Chemplavil: Tainted Tolerance

In an article titled "Social Scientist Sees Bias Within" in this Monday's New York Times, John Tierney discussed the biases that keep moral conservatives out of the field of social psychology. Most significantly, Tierney points to University of Virginia professor Dr. Jonathan Haidt's assertion that social psychologists have created a "tribal-moral community" that makes it almost impossible for social conservatives to find a niche in the field. This difficulty has greater implications than mere exclusion. Social psychology is concerned with understanding the mechanisms of social injustice in hopes of neutralizing it. Thus, in a scientific field focused on addressing discrimination and marginalization, the exclusion of a certain sector of the population is positively hypocritical. Additionally, this practical absence of conservatism cripples the acquisition of knowledge about social norms and injustices. As some researchers interviewed by The Times assert, experiments that could greatly contribute to the general base of scientific knowledge are never performed for fear that the work will not be published in an unreceptive professional climate.

Aside from the paradox that arises from social scientists' inability to recognize their own professional biases, their intolerance of socially conservative views hinders their ability to better understand the 42 percent of the United States population that identifies itself as conservative (as opposed to the 20 percent that identifies as liberal and 35 percent that identifies as moderate, according to a 2010 Gallup survey). Furthermore, this lack of ideological diversity amongst social psychologists undermines a great deal of their findings. If scientists undertake experiments to corroborate preconceived biases, they will always manage to extract the confirmation they seek. The type of ideological diversity that social psychologists seem to have all but eradicated from their field is essential for truly rigorous hypothesis testing to occur.

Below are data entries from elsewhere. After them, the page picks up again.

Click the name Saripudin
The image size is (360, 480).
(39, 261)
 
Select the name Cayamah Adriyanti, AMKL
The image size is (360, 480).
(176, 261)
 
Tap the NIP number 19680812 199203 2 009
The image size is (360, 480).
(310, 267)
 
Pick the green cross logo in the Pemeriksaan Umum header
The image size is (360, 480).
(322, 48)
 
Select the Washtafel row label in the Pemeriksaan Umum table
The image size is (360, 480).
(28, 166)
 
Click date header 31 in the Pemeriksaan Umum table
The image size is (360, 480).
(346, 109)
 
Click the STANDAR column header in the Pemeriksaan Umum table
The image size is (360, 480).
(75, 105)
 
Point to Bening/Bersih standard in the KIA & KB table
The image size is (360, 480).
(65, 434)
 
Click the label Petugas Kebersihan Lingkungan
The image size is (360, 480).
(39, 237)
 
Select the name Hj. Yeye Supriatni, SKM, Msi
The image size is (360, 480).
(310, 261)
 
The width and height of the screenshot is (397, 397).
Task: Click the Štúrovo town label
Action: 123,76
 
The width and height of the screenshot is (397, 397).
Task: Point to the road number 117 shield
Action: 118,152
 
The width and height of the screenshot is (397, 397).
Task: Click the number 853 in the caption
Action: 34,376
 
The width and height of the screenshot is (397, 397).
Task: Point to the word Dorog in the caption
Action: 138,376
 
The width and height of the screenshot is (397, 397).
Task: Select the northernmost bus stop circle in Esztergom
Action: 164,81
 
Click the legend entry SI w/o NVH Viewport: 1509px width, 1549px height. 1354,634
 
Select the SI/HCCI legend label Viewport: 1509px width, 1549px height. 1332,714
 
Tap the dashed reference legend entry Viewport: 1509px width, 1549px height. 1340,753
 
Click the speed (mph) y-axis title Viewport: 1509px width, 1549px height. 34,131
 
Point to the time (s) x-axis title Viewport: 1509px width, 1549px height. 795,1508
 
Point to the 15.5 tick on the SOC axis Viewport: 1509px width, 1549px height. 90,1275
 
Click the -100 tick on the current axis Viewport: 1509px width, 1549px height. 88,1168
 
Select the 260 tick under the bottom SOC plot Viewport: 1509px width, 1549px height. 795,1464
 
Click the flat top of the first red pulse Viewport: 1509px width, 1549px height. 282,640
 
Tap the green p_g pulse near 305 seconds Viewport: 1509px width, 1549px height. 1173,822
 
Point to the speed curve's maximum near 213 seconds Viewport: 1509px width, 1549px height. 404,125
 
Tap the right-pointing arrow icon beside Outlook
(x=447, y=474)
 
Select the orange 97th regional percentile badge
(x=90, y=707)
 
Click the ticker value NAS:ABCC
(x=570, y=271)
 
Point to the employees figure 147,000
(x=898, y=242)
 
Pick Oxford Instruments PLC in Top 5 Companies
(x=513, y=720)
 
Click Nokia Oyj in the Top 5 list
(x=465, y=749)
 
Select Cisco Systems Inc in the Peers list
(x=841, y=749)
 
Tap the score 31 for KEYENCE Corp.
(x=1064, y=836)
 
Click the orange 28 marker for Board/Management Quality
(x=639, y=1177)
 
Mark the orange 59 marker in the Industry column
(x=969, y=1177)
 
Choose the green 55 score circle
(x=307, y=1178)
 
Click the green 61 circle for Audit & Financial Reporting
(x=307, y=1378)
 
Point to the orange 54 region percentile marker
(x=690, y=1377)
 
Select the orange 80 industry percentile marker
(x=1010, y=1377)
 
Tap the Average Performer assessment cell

Such a state of affairs is troubling to say the least, but the real reason this article caught my attention was because it parallels a phenomenon I have witnessed repeatedly on the Dartmouth campus. In our increasingly socio-politically liberal corner of the world, many Dartmouth students have fooled themselves into believing that being ideologically liberal is synonymous with being a tolerant person. Unfortunately, I have found the opposite to be true in many cases. The most salient examples are the rampant attacks many Dartmouth students make on Roger Lott, a freshman opinion columnist for The Dartmouth. As much as one may not agree with Lott's opinions, the fact that he is so narrow-mindedly lambasted in public forums by commentators who refuse to so much as give their names is simply embarrassing. Such immature treatment of disparate viewpoints prevents people from achieving the understanding that our liberal arts education purports to instill in us. This understanding requires us to fully engage with starkly disparate opinions by thoughtfully considering both their merits and flaws. Too many Dartmouth students are shockingly comfortable neglecting this process.

This narrow-mindedness is especially dangerous because it neglects to acknowledge the limits of individual experience. I wonder how much our individual and collective understanding would increase if people willingly acknowledged that the real truth might lie somewhere between their own opinions and those that seem antithetical to them. If people were able to express their personal beliefs without fear of crucifixion they would assert their own opinions more freely. In turn, this broader sharing of diverse perspectives would deepen our community's ability engage with unfamiliar and potentially unsettling ideas.

Unfortunately, neither Dartmouth students nor the social psychologists that are supposed to help eradicate social injustice seem to have learned this lesson. As a result, research intended to help society overcome prejudices and discrimination only creates new ones. And because this research is dispensed as objective scientific knowledge, it only reinforces the biases of sociopolitical liberals like the most Dartmouth students. Something must be done about such sanctioned narrow-mindedness or it will thoroughly bias our intellectual cannon.

Real truth and understanding can only arise from conscientious analysis of all well-reasoned and evidenced arguments regardless of how different they may be from our own.